(Extracted records)
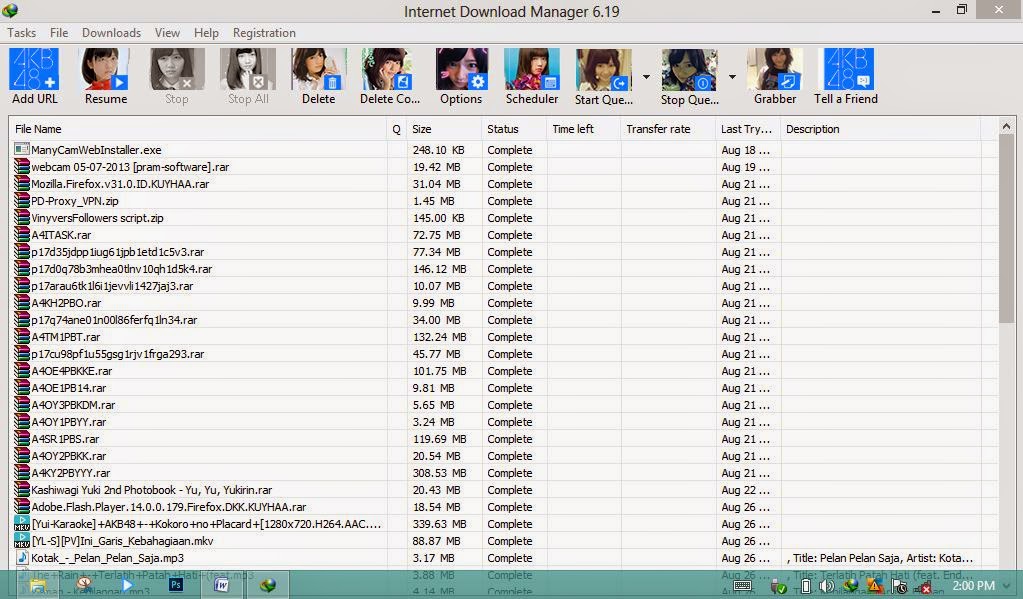This screenshot has height=599, width=1023.
Task: Click the Tell a Friend icon
Action: [x=846, y=70]
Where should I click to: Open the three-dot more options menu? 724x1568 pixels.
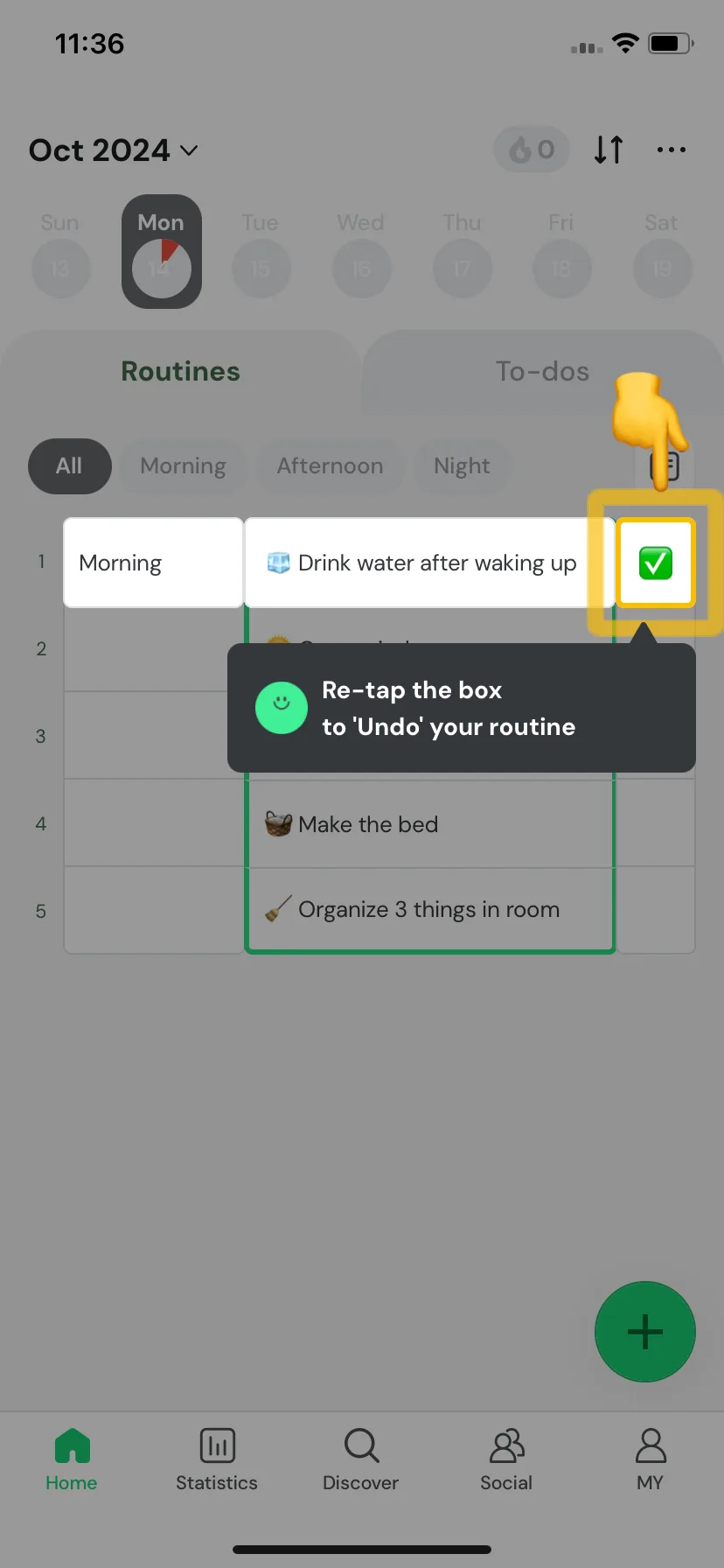click(x=671, y=150)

Work to be completed:
Output the line that contains "Where should I" and every subsequent line through the end of the entries, exactly as given, without pictures.

Solved problem:
Where should I click to: Open the three-dot more options menu? 724x1568 pixels.
click(x=671, y=150)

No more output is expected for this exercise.